* _Aim of the exercise_:
Scan the entries below for the word "Simples", then copy each line that holds it.

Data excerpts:
- Opening Delimiter -
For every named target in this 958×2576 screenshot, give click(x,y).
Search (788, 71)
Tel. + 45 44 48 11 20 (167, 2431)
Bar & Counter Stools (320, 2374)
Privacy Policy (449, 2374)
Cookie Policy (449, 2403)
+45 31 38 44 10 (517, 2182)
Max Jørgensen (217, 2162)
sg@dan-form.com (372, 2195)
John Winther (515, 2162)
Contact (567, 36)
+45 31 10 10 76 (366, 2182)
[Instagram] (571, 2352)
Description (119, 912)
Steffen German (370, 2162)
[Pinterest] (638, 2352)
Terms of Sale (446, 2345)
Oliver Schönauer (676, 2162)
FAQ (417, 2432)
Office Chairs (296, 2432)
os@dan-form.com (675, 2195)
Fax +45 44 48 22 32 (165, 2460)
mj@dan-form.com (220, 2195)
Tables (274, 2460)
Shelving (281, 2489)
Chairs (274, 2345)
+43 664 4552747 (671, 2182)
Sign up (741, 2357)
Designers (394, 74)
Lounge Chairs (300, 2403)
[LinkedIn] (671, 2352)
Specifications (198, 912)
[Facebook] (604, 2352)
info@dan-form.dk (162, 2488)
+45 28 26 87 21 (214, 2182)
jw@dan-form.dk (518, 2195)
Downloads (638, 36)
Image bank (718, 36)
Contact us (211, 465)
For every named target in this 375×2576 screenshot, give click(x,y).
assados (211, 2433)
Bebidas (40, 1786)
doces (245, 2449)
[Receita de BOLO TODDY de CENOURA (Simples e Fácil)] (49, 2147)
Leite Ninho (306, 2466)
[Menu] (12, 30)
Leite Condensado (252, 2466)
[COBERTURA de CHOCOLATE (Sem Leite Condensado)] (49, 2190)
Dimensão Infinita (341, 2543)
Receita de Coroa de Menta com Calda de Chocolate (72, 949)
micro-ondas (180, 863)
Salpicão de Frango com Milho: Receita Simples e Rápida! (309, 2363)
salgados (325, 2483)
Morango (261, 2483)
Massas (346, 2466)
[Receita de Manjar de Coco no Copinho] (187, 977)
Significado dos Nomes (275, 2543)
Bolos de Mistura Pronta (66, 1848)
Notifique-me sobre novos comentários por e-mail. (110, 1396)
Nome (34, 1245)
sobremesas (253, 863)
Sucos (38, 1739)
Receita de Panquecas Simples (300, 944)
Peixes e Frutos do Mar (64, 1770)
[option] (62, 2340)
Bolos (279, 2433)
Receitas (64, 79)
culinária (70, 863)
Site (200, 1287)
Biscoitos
- Closing Delimiter -
* _Task response_:
[Receita de BOLO TODDY de CENOURA (Simples e Fácil)] (49, 2147)
Salpicão de Frango com Milho: Receita Simples e Rápida! (309, 2363)
Receita de Panquecas Simples (300, 944)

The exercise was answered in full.